Here are the types of plants that are important for creating a good bird habitat.

Conifers

Conifers are evergreen trees and shrubs that include pines, spruces, firs, arborvitae, junipers, cedars, and yews. They bear leaves throughout the year and offer a good source of berries, seed-filled cones, sap and buds. These plants are important as escape cover, winter shelter, and summer nesting and breeding sites. Birds need cover to hide from their enemies and from weather extremes. In the very cold regions, dense evergreens shelter birds and actually insulate them from frigid temperatures and icy winds. In hot areas, birds get protection from the sun and heat. In the spring, the same cover provides nesting places for them.

Grasses and Legumes

Grasses and legumes can provide cover for ground nesting birds--especially if the area is not mowed during the nesting season. Some grasses and legumes provide seeds as well. Use native grasses as accent plants and in wildlife meadows as native grasses provide seeds for the birds to eat. If you’re not worried about a few weeds, leave a patch of ground somewhere out of the way where you don’t mow, and native sparrows will line up to eat the weed seeds. Are you tired of raking all those leaves up in the fall? Then leave some on the ground for a change. Insects are attracted to leaf litter, and you’ll be feeding lots pf birds by leaving the leaves right where they are.

Nectar-Producing Plants

Nectar-producing plants are very popular for attracting hummingbirds and orioles. Flowers with tubular red corollas are especially attractive to hummingbirds. Other trees, shrubs, vines and flowers can also provide nectar for hummingbirds. Examples of North America native nectar-producing plants include coral-bells, trumpet creeper, red yucca and scarlet sage.

Summer-Fruiting Plants

This category includes plants that produce fruits or berries from May through August. Among birds that can be attracted to these types of plants in the summer are brown thrashers, catbirds, robins, thrushes, waxwings, woodpeckers, orioles, cardinals, towhees, and grosbeaks. Examples of summer-fruiting plants are various species of cherry, chokecherry, honeysuckle, raspberry, serviceberry, blackberry, blueberry, grape, mulberry, plum, and elderberry.

Fall-Fruiting Plants

This landscape component includes shrubs and vines whose fruits are ripe in the fall. These foods are important both for migratory birds which build up fat reserves prior to migration and as a food source for non-migratory species that need to enter the winter season in good physical condition. Fall-fruiting plants include dogwoods, mountain ash, winter-berries, cotoneasters, and buffalo-berries.

Winter-Fruiting Plants

Winter-fruiting plants are those whose fruits remain attached to the plants long after they ripen in the fall. Many are not palatable until they have frozen and thawed numerous times. Examples are glossy black chokecherry, Siberian and "red splendor" crabapple, snowberry, bittersweet, sumacs, American high bush cranberry, eastern and European Wahoo, Virginia creeper, and Chinaberry.

Nut and Acorn Plants

These include oaks, hickories, buckeyes, chestnuts, butternuts, walnuts, and hazels. The meats of broken nuts and acorns are eaten by a variety of birds. These plants also provide good nesting habitat.

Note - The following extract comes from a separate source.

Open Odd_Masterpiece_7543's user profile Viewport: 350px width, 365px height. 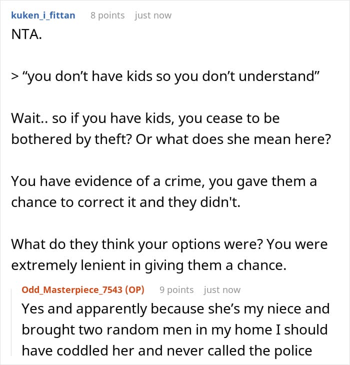(73, 290)
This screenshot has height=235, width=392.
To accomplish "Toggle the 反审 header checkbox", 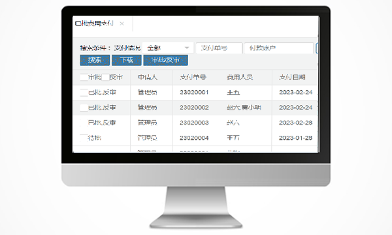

Perennials and Annuals Plants

A yard or garden filled with a wide selection of perennials and annual flowers will also provide essential food for birds. Perennials that can be counted on as food sources for birds include asters, chrysanthemums, cone flowers, coreopsis, goldenrod, milkweed, penstemon, salvia, sedum and verbena. All-purpose annuals that are good food sources consist of bachelor’s buttons, cleome, cosmos, flowering tobacco, marigolds, sunflowers and zinnias.

And what if you have only a small yard without many well established trees and shrubs? You can still attract birds by planting a few containers of flowers or by adding a few hanging baskets on your deck or patio. Whether tiny, huge, or somewhere in between, the haven you create will entice and welcome birds. They will come to your garden month by month, season by season, all year round.